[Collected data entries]

_ _ _ _ _ _ _

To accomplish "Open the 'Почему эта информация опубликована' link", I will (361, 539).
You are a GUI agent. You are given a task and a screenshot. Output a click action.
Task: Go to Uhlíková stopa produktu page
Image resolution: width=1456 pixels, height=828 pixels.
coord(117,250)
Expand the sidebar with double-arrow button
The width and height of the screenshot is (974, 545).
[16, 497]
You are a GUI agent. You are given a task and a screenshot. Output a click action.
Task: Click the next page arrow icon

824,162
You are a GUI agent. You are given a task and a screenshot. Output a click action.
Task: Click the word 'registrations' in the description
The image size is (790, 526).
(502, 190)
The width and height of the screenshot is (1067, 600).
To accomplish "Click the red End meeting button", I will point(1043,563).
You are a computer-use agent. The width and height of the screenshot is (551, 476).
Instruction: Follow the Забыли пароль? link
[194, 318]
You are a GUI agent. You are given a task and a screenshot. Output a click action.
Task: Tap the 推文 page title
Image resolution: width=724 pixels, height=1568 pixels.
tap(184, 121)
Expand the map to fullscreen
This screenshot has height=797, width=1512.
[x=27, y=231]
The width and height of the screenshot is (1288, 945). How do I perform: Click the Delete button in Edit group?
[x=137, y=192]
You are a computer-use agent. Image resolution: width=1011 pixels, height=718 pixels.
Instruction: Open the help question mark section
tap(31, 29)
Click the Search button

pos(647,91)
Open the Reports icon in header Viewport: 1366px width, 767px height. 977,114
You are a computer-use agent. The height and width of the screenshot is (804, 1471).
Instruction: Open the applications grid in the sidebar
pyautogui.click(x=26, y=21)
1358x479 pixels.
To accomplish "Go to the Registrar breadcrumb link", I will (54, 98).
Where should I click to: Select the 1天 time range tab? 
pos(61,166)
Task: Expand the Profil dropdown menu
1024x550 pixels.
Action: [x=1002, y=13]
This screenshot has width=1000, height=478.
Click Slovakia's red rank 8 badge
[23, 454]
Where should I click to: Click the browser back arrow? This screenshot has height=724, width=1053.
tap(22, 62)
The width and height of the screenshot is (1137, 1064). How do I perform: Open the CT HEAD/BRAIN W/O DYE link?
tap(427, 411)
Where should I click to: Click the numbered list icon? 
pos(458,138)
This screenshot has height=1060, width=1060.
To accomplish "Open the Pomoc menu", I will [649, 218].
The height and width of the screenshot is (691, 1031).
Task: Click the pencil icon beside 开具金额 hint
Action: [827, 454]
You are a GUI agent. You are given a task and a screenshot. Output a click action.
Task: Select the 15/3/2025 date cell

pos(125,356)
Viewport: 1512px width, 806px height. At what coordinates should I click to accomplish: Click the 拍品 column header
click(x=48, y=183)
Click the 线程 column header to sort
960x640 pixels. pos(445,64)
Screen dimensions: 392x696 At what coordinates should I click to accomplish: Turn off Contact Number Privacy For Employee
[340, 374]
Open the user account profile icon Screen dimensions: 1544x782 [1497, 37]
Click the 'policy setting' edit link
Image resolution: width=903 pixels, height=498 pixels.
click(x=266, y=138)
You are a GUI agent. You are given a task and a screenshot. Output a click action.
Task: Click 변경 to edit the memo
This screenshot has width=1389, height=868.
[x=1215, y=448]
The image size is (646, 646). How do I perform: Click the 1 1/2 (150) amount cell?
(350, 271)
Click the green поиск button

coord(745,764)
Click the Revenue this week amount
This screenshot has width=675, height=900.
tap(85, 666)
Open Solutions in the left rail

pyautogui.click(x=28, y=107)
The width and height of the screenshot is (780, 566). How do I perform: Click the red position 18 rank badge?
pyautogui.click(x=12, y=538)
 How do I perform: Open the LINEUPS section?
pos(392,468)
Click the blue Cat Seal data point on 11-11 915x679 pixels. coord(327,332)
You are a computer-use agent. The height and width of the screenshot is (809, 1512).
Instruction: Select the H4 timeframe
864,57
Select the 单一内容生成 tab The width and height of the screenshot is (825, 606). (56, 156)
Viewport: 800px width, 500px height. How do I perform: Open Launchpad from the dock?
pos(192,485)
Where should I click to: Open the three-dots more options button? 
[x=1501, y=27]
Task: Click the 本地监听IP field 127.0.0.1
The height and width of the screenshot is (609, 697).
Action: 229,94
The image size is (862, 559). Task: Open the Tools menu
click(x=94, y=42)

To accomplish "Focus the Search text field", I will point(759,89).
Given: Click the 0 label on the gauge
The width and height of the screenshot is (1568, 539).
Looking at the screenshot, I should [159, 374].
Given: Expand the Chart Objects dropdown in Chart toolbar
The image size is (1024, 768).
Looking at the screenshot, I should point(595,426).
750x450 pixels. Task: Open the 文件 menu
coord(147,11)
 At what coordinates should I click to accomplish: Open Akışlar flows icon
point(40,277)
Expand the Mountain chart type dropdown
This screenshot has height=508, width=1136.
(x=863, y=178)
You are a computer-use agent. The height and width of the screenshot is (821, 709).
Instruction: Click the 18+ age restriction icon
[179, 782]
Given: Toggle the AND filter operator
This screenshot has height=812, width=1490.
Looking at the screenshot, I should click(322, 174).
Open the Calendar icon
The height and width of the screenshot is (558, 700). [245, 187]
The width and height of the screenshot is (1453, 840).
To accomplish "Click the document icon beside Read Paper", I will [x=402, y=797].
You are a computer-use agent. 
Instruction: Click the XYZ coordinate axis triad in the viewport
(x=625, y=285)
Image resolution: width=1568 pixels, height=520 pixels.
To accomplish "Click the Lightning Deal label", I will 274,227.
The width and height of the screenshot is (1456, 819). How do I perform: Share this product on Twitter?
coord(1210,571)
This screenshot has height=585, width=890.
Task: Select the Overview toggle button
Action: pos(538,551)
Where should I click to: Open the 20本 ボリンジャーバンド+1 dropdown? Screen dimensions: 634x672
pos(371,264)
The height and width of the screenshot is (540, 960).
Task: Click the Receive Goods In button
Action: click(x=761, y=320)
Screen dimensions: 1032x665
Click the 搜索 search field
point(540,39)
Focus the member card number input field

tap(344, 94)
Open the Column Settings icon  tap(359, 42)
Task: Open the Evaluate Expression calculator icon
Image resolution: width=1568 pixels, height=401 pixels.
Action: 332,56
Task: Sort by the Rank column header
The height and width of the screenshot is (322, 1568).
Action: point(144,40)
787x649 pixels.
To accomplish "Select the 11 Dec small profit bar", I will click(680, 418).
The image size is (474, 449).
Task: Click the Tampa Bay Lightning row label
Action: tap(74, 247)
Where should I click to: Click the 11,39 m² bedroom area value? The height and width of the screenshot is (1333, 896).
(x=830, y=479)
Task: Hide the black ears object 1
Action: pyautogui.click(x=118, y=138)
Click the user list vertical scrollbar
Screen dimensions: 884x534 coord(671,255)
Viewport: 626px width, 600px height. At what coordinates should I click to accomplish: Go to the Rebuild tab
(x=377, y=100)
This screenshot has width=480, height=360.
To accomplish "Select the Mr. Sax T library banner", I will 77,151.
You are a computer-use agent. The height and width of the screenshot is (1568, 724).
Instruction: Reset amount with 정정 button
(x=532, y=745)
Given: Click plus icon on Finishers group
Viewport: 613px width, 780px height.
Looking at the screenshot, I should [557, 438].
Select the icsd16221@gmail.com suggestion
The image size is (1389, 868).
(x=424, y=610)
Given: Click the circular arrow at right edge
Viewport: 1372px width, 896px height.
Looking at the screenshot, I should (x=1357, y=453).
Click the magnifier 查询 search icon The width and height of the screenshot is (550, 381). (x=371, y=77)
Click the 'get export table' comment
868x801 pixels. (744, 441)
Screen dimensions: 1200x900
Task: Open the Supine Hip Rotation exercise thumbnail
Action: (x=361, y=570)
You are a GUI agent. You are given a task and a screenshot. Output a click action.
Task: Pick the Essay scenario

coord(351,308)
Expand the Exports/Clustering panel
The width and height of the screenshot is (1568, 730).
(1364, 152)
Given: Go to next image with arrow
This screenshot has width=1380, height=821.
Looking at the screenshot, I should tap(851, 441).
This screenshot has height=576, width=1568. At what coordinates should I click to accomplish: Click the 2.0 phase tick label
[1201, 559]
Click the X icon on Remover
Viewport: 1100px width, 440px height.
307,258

_ _ _ _ _ _ _

Only the lines from the start of the data to the line holding "Expand the sidebar with double-arrow button" are wanted; return them exactly, both ends included.

Task solution ::
To accomplish "Open the 'Почему эта информация опубликована' link", I will (361, 539).
You are a GUI agent. You are given a task and a screenshot. Output a click action.
Task: Go to Uhlíková stopa produktu page
Image resolution: width=1456 pixels, height=828 pixels.
coord(117,250)
Expand the sidebar with double-arrow button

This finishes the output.